Records from a dataset
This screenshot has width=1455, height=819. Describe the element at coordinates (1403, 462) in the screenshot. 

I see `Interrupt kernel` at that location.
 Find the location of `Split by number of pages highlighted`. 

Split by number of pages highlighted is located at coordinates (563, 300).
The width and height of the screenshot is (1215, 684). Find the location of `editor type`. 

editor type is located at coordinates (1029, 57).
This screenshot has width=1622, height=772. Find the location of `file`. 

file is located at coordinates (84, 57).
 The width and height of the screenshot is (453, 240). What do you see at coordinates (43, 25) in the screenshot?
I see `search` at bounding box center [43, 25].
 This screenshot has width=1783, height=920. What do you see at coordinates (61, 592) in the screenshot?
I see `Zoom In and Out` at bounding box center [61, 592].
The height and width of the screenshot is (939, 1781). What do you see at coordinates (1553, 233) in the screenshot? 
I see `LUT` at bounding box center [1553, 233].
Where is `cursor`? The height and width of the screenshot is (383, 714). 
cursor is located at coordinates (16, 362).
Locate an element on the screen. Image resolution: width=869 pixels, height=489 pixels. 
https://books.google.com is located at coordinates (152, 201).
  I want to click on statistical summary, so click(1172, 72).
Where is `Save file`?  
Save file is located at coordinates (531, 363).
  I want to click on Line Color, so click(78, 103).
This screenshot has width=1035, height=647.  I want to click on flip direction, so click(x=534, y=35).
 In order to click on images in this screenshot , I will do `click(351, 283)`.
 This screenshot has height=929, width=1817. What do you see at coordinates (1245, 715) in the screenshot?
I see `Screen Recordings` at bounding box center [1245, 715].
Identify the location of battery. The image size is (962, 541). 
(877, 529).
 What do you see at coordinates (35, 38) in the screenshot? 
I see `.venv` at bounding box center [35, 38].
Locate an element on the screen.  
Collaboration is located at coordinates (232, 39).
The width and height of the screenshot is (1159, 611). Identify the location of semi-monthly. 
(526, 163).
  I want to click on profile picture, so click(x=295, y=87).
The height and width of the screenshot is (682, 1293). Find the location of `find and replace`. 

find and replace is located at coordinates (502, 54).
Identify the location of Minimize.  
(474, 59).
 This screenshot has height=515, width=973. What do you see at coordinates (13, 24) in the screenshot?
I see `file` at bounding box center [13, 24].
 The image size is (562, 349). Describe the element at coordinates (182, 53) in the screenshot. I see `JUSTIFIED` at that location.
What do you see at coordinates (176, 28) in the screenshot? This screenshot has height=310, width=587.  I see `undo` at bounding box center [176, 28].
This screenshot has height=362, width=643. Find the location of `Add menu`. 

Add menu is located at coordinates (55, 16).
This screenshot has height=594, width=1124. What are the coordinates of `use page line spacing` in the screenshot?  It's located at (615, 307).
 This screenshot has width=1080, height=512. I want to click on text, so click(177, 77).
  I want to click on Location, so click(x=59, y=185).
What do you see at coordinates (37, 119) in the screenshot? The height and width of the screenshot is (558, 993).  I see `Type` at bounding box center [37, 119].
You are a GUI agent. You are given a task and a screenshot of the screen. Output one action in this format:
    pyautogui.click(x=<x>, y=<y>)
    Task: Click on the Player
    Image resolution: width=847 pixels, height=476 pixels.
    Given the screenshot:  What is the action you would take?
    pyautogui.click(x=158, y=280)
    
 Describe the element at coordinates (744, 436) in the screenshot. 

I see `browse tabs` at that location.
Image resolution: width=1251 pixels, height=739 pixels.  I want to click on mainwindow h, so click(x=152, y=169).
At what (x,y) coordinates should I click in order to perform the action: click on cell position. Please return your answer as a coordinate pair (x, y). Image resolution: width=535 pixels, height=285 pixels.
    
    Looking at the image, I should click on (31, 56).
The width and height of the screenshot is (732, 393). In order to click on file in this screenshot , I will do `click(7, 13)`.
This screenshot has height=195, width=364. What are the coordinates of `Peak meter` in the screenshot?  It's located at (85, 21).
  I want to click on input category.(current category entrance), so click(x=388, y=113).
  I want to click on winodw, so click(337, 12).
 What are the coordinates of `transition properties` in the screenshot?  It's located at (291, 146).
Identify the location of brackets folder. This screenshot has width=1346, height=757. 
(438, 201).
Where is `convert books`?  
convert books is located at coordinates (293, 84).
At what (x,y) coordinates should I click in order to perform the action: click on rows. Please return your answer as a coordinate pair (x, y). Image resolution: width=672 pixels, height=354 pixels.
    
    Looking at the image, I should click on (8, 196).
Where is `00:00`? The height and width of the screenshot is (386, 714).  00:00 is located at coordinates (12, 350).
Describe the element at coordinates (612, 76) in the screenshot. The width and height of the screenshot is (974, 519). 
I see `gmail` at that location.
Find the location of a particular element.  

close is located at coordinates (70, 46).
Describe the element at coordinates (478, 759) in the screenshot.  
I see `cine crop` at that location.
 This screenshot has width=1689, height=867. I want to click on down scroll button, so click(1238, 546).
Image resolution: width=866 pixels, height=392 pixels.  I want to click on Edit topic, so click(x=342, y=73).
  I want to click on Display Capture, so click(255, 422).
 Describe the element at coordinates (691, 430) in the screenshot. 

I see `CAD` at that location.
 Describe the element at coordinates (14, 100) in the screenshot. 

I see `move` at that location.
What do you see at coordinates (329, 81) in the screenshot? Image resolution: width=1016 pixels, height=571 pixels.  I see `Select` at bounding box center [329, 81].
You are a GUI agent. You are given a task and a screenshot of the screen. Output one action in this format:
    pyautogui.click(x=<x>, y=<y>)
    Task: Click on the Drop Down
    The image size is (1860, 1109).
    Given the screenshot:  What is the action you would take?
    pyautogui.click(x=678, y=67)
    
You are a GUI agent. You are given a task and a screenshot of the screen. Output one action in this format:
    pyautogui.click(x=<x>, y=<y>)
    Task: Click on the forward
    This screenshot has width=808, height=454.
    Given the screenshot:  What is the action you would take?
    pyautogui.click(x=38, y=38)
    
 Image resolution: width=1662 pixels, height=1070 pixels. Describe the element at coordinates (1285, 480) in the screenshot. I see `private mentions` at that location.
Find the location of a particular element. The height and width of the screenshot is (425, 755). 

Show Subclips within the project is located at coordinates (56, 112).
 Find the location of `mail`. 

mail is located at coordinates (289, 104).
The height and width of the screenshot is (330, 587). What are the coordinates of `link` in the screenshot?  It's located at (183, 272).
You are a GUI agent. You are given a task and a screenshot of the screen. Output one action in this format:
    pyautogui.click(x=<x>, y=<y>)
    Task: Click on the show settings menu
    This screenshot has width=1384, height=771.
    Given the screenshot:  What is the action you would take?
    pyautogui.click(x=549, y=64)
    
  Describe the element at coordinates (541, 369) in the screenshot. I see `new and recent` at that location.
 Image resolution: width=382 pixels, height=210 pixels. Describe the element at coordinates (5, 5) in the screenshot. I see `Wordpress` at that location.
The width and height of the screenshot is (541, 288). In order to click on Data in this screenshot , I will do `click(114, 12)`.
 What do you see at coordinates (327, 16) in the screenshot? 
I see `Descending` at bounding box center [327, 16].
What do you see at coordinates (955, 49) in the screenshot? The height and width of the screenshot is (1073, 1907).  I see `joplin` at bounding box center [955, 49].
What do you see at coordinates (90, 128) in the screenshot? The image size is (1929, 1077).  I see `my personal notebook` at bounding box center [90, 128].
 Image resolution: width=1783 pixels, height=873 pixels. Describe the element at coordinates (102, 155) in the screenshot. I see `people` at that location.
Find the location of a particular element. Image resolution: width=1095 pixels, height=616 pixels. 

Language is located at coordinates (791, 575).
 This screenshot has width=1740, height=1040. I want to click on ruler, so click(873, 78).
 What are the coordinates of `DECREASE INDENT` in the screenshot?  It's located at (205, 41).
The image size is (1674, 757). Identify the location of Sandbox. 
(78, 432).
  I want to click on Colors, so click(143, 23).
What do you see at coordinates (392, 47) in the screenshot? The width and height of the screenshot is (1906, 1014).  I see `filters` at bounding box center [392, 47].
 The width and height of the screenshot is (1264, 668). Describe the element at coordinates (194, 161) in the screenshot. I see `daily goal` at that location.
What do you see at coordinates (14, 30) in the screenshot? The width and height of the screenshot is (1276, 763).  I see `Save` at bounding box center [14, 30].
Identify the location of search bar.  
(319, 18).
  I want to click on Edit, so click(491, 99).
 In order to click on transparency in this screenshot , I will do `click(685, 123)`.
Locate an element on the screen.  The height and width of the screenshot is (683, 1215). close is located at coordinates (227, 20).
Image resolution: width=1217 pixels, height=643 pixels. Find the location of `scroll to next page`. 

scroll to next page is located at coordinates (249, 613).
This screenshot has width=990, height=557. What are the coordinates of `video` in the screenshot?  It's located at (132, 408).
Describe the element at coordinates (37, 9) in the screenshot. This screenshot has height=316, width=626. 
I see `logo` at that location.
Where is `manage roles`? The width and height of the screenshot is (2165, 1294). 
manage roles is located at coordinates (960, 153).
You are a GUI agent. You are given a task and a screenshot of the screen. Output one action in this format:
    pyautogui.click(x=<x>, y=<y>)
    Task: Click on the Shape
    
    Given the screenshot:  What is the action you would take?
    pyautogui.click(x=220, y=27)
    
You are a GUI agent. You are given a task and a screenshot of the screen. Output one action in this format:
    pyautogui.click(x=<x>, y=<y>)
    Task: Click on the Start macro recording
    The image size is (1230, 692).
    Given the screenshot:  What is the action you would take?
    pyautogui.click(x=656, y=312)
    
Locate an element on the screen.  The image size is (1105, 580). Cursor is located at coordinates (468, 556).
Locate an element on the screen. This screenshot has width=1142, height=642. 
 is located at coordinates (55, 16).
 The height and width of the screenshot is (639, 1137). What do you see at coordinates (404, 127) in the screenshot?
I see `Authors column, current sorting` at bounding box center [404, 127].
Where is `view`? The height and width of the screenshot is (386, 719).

INSTRUCTIONS FOR THE TASK –
Copy the material word for word, from its first line down to and including the line that contains "(877, 529).".

REPLY –
This screenshot has width=1455, height=819. Describe the element at coordinates (1403, 462) in the screenshot. 

I see `Interrupt kernel` at that location.
 Find the location of `Split by number of pages highlighted`. 

Split by number of pages highlighted is located at coordinates (563, 300).
The width and height of the screenshot is (1215, 684). Find the location of `editor type`. 

editor type is located at coordinates (1029, 57).
This screenshot has width=1622, height=772. Find the location of `file`. 

file is located at coordinates (84, 57).
 The width and height of the screenshot is (453, 240). What do you see at coordinates (43, 25) in the screenshot?
I see `search` at bounding box center [43, 25].
 This screenshot has width=1783, height=920. What do you see at coordinates (61, 592) in the screenshot?
I see `Zoom In and Out` at bounding box center [61, 592].
The height and width of the screenshot is (939, 1781). What do you see at coordinates (1553, 233) in the screenshot? 
I see `LUT` at bounding box center [1553, 233].
Where is `cursor`? The height and width of the screenshot is (383, 714). 
cursor is located at coordinates (16, 362).
Locate an element on the screen. Image resolution: width=869 pixels, height=489 pixels. 
https://books.google.com is located at coordinates (152, 201).
  I want to click on statistical summary, so click(1172, 72).
Where is `Save file`?  
Save file is located at coordinates (531, 363).
  I want to click on Line Color, so click(78, 103).
This screenshot has width=1035, height=647.  I want to click on flip direction, so click(x=534, y=35).
 In order to click on images in this screenshot , I will do `click(351, 283)`.
 This screenshot has height=929, width=1817. What do you see at coordinates (1245, 715) in the screenshot?
I see `Screen Recordings` at bounding box center [1245, 715].
Identify the location of battery. The image size is (962, 541). 
(877, 529).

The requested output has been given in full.